| Consignes |
a) Répondez à ces questions à partir de l'extrait :
(i) Avec le libellé de quel paragraphe celui du paragraphe 160.1(3) ne montre-t-il aucune différence significative ?
(ii) En vertu de quel paragraphe un appel peut-il être interjeté ?
(iii) D'après le passage marqué [15], que faut-il déterminer ?
b) Donnez la suite de l'extrait sur l'appel d'une cotisation fiscale, à partir de sa dernière phrase.

| Extrait |
....

Bien que le paragraphe 160.1(3) ne prévoit pas expressément que les dispositions de la section J, qui comprennent le droit d’interjeter appel devant la Cour à la suite de la ratification d’une cotisation qui a fait l’objet d’une opposition, s’appliquent à une cotisation établie en vertu de ce paragraphe, il ne peut y avoir de doute qu’un appel puisse être interjeté en vertu du paragraphe 169(1). Le libellé du paragraphe 160.1(3) ne comporte aucune différence significative par rapport à celui du paragraphe 160(2), et il n’a jamais fait de doute qu’une cotisation établie en vertu du paragraphe 160(2) puisse faire l’objet d’un appel devant la Cour.

 

[15]         Le libellé des divers avis de détermination reçus par l’appelante ainsi que la formulation des questions en litige par l’intimée démontrent que le ministre a à la fois effectué une nouvelle détermination à l’égard de l’appelante et établi une cotisation en vertu de l’article 160.1 de la Loi. Par conséquent, je dois déterminer si l’appelante a reçu les paiements dont l’intimée réclame le remboursement.

....

| Données brutes |

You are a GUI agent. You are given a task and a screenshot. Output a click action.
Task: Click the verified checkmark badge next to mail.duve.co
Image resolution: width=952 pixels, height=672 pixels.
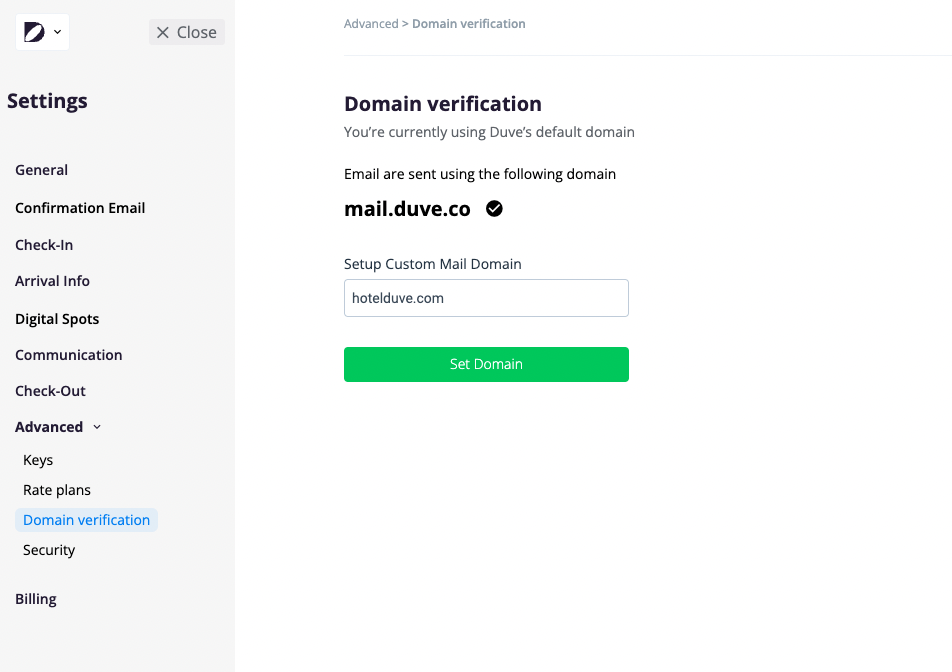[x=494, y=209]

....

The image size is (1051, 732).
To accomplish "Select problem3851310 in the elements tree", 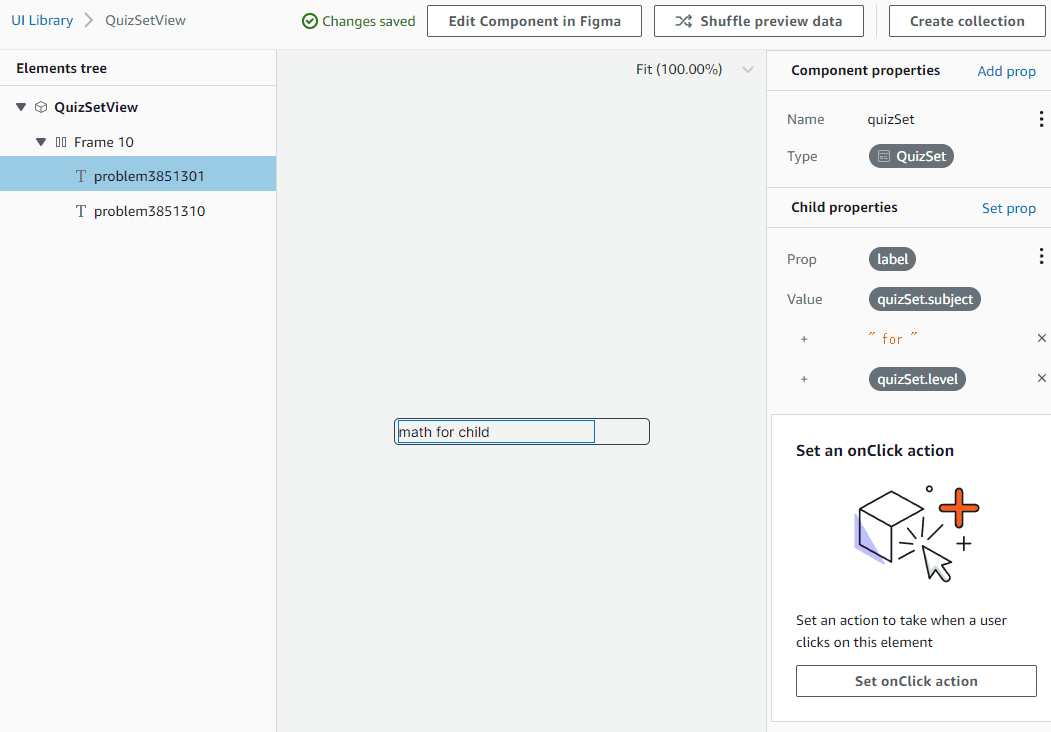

....

| Réponses |
a)
(i) Le paragraphe 160(2).
(ii) Le paragraphe 169(1).
(iii) Si l'appelante a reçu les paiements dont l'intimée réclame le remboursement.

b)
[16]         Le témoignage de l’appelante me permet de conclure que M. Gagné s’est emparé des prestations qui, à la demande de l’appelante, étaient déposées directement dans ce qui était auparavant leur compte conjoint. Le fait que M. Gagné ait demandé que les paiements rétroactifs de PFCE soient déposés dans le même compte, corrobore le témoignage de l’appelante selon lequel il avait de fait le contrôle de ce compte à compter de novembre 2007. Or, le ministre a déposé les paiements dans le compte conjoint en raison des instructions de l’appelante. L’appelante doit accepter qu’aux yeux du ministre, elle a reçu les prestations en litige conformément aux instructions qu’elle a données à l’Agence du revenu du Canada (l’« ARC »). De plus, en vertu du paragraphe 122.62(4) de la Loi, il incombe au particulier qui cesse d’être admissible d’en aviser le ministre.

 

[17]         Pour ces motifs, je dois rejeter l’appel.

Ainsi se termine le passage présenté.